Rows listed in a dataset:
• • •

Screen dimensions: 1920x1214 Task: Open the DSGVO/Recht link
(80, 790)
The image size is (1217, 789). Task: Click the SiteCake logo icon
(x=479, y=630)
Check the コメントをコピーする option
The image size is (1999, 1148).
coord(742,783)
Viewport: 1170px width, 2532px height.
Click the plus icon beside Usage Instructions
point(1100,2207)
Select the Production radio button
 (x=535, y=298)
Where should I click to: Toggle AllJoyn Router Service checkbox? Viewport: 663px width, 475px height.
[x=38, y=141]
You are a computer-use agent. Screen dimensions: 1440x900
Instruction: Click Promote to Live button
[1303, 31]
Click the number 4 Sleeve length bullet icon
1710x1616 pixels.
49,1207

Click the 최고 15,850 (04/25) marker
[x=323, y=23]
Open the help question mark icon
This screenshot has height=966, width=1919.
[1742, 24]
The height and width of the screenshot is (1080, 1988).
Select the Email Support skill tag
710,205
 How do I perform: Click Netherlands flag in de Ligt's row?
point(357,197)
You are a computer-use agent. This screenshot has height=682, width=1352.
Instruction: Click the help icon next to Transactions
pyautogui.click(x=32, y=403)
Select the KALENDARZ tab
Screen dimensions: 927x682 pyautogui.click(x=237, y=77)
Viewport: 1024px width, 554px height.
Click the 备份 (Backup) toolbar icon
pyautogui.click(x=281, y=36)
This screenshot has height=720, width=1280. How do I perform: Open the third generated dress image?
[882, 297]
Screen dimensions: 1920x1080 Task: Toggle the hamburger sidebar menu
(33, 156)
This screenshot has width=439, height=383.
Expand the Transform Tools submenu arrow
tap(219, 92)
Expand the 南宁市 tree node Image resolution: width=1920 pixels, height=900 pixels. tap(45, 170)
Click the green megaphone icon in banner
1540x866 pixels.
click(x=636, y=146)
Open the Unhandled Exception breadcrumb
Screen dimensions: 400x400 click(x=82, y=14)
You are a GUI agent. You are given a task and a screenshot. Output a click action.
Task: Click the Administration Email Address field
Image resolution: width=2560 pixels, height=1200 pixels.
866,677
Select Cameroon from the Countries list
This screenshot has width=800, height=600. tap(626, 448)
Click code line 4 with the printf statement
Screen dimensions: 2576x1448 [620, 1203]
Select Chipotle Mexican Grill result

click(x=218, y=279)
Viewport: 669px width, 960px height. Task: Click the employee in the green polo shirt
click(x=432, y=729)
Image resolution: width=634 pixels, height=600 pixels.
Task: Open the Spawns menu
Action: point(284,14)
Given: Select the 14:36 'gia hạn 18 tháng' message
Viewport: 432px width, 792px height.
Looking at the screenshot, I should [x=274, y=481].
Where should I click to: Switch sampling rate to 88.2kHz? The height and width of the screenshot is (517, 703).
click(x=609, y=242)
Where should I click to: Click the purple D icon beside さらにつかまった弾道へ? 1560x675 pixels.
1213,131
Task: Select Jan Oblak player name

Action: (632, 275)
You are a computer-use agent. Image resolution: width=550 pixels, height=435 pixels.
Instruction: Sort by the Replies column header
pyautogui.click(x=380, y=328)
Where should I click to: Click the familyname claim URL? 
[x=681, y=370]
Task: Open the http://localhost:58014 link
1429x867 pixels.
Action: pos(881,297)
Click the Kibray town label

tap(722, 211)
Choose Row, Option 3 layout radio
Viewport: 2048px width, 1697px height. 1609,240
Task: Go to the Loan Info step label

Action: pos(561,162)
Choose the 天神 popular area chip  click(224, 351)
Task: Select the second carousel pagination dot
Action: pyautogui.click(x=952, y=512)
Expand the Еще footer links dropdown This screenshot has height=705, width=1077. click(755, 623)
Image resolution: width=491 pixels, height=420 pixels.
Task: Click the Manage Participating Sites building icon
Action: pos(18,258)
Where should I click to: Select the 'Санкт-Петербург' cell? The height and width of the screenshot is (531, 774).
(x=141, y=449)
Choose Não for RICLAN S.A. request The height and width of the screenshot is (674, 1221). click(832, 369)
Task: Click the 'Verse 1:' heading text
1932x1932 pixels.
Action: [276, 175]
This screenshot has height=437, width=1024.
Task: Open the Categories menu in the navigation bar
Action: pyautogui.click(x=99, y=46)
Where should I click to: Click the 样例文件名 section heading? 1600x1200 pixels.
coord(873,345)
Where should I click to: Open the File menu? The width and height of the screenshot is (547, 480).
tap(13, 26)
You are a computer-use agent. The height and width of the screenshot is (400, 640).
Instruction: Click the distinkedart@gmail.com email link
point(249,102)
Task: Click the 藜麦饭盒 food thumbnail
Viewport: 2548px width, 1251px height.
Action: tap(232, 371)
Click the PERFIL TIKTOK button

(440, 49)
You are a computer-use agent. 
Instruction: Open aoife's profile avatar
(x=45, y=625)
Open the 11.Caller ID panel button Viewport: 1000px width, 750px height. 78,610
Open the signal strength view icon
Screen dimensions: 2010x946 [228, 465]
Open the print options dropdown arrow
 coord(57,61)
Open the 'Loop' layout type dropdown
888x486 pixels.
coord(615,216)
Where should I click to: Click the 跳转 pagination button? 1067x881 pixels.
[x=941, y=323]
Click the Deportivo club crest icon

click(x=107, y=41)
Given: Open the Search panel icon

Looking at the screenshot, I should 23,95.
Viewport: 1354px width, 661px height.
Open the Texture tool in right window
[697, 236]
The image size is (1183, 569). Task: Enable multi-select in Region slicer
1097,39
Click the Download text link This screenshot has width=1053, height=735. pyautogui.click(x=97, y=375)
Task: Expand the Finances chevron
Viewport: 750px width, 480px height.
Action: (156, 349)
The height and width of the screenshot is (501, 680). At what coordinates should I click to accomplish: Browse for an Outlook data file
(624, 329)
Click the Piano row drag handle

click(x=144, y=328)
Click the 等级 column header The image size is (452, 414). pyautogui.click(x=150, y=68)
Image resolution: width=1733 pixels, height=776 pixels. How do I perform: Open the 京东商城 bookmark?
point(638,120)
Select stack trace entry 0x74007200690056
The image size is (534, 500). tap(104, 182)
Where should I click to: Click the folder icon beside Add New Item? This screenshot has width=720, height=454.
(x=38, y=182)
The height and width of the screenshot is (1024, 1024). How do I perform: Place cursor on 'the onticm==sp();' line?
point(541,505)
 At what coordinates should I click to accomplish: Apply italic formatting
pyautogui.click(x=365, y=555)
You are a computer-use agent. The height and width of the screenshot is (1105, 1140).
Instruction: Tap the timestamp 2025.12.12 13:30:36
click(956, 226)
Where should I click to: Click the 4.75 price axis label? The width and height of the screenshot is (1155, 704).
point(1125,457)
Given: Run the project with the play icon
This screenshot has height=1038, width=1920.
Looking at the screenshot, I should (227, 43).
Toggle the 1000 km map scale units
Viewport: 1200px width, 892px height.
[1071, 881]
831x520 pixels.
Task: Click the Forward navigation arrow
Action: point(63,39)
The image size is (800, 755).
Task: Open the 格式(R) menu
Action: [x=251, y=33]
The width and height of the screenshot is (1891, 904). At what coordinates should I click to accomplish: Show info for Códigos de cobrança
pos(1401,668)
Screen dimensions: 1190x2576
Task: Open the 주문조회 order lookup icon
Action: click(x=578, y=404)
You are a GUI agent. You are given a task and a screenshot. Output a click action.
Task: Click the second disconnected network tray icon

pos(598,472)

• • •

Exercise: Reproduce the rows above verbatim, starting at the line that contains "The height and width of the screenshot is (501, 680)." and stopping after the line that contains "pyautogui.click(x=365, y=555)". Leave out every other row.

Written response:
The height and width of the screenshot is (501, 680). At what coordinates should I click to accomplish: Browse for an Outlook data file
(624, 329)
Click the Piano row drag handle

click(x=144, y=328)
Click the 等级 column header The image size is (452, 414). pyautogui.click(x=150, y=68)
Image resolution: width=1733 pixels, height=776 pixels. How do I perform: Open the 京东商城 bookmark?
point(638,120)
Select stack trace entry 0x74007200690056
The image size is (534, 500). tap(104, 182)
Where should I click to: Click the folder icon beside Add New Item? This screenshot has width=720, height=454.
(x=38, y=182)
The height and width of the screenshot is (1024, 1024). How do I perform: Place cursor on 'the onticm==sp();' line?
point(541,505)
 At what coordinates should I click to accomplish: Apply italic formatting
pyautogui.click(x=365, y=555)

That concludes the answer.